Denial of this has come back to haunt them as they are now at the receiving end of the same monstrous system which does not know the meaning of fair contest.

Now they are riding roughshod over any and all else, including traditional chiefs.

Chiefs have been in tight corners before, but have always managed to get out of them, thus largely maintaining the dignity, respect and relevance of their office even in the face of rapid modernisation. The institution held on during the colonial times because of strong and deep roots and today because chiefs have moved with the times.

I was pleasantly surprised to hear Chief Zvimba express himself so knowledgeably and succintly on TV the other night, touching on relevant economic issues, not regurgitating ZimAsset platitudes.

So, the view of chiefs as ignoramuses who are not worldwise does not tally with the reality on the ground. They are generally wise to the ways of the world, so they cannot be fooled easily.

But someone at the top wants to perpetuate that caricature of pliable chiefs, which, by the way, was largely a construct of the colonial regime in justifying the total subjugation of blacks as hewers of wood and drawers of water for the “superior” whites.

In furtherance of this construct, we heard Mnangagwa in Parliament this week describe Grace Mugabe as “Queen” on the grounds that every country has its own royalty, that is, kings and queens.

Where, in the whole wide world, have you heard of “Comrade Queen”?

Mnangagwa, being a qualified lawyer, very well knows that this is not the case in Zimbabwe as the country has a republican Constitution with elective, not hereditary, political office and anyone can aspire to any office.

That said, the nearest to royalty in Zimbabwe are chiefs who, like kings and queens, are installed through bloodlines; that is, birth and heredity.

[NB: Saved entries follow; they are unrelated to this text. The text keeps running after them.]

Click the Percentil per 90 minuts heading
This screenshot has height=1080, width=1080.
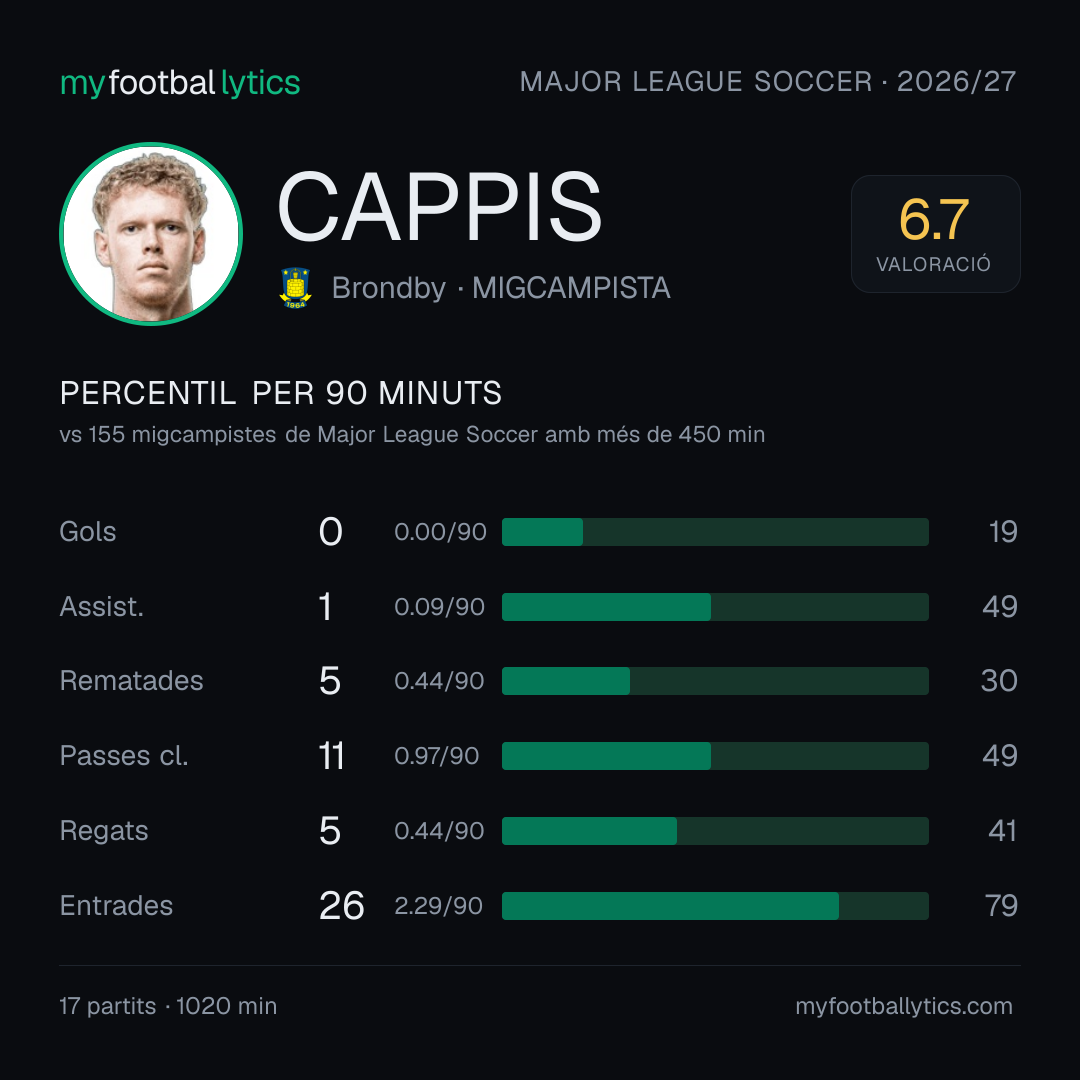280,393
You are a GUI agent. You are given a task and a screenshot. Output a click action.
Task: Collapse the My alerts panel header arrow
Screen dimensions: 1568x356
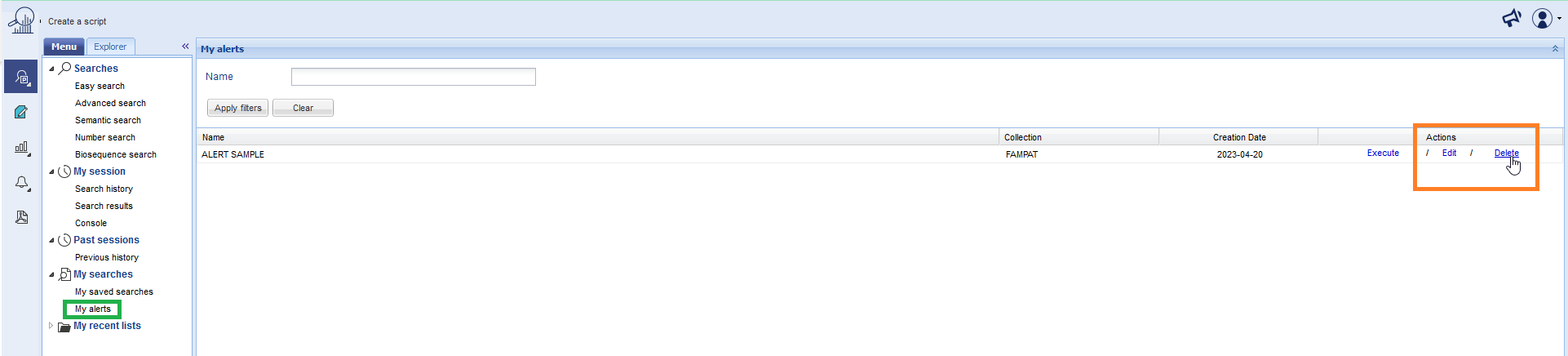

But they are not being treated as such, going by a report this week that chiefs had been “tricked into endorsing First Lady Grace Mugabe’s new-found political career during their tour of her private orphanage in Mazowe”.

“We were told that we were going to see the First Lady’s projects. But when we arrived there, it turned out that the meeting had been organised to show solidarity over her appointment to be secretary of the (Zanu PF) Women’s League,” said a chief who declined to be named for fear of reprisal.

It’s most objectionable to pressurise chiefs to dabble in partisan politics whereas they should be above the fray because they are community leaders, not political leaders. Their office is appointive, not elective.

That is the clear distinction which shameless opportunists in this country are trying to blur.

No wonder then that another disgusted chief, who also would not go on record for the obvious reason that he would be dethroned in the same way white colonial Rhodesia unseated and banished chiefs who refused to be used as puppets, said they felt like “cats stuffed in sacks”. The chief said they had no option but to endorse Grace.

It’s no wonder then that chiefs have the distinct feeling of being stifled and suffocated as the political charade continues.

Democracy is about people debating issues animatedly, not threateningly, as we are now seeing. The level of intrigue, I have to say, borders on evil. There is no merciful consideration of an opponent. They are not taking any prisoners.

Who can rescue Zimbabwe from such cruel, scary politics?